**Activity:** Among the records, how many lines carry the string "will"? Give that number with nothing added.

------ Data section ------

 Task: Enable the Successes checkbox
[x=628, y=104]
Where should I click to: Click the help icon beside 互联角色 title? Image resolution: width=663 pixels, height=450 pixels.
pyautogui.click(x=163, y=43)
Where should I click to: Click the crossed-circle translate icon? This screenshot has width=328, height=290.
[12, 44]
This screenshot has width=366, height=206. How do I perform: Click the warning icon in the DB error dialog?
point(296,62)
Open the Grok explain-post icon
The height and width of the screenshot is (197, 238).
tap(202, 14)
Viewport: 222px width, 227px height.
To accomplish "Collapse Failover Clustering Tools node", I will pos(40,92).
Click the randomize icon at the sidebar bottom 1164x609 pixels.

------
------ Data section ------

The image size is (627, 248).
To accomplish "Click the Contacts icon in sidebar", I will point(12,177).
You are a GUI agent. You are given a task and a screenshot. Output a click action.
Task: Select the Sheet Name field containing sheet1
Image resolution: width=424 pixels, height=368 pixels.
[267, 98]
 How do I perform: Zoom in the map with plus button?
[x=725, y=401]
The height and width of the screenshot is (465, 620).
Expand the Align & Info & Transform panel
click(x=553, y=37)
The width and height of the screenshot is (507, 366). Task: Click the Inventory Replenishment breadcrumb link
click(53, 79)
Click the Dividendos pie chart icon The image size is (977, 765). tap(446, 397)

------
------ Data section ------

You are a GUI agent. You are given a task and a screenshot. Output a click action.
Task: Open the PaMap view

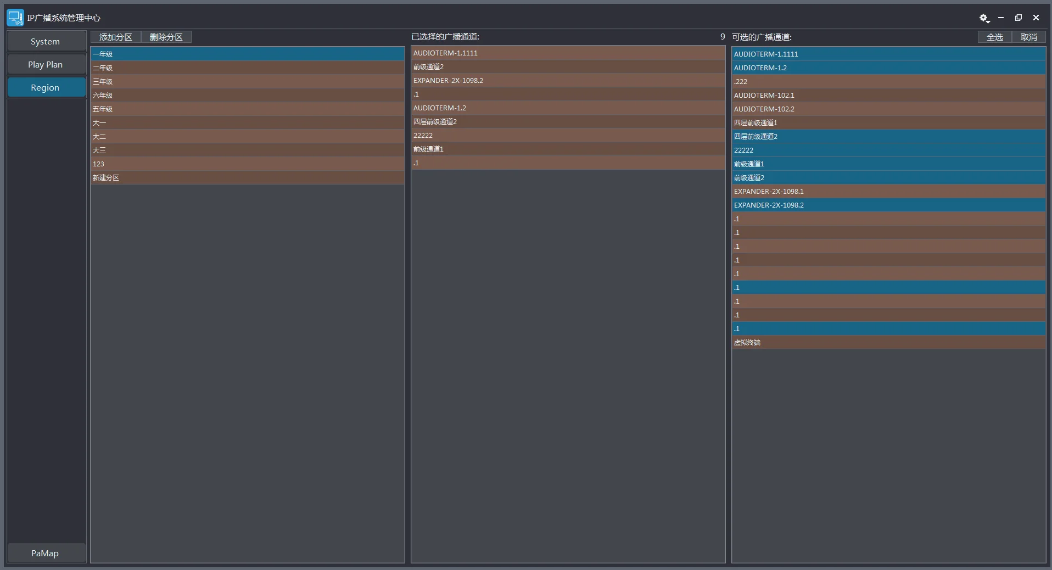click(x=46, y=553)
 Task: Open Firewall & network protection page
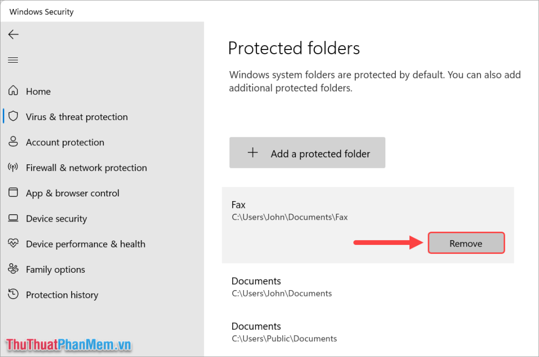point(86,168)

------

**Answer to this problem:** 2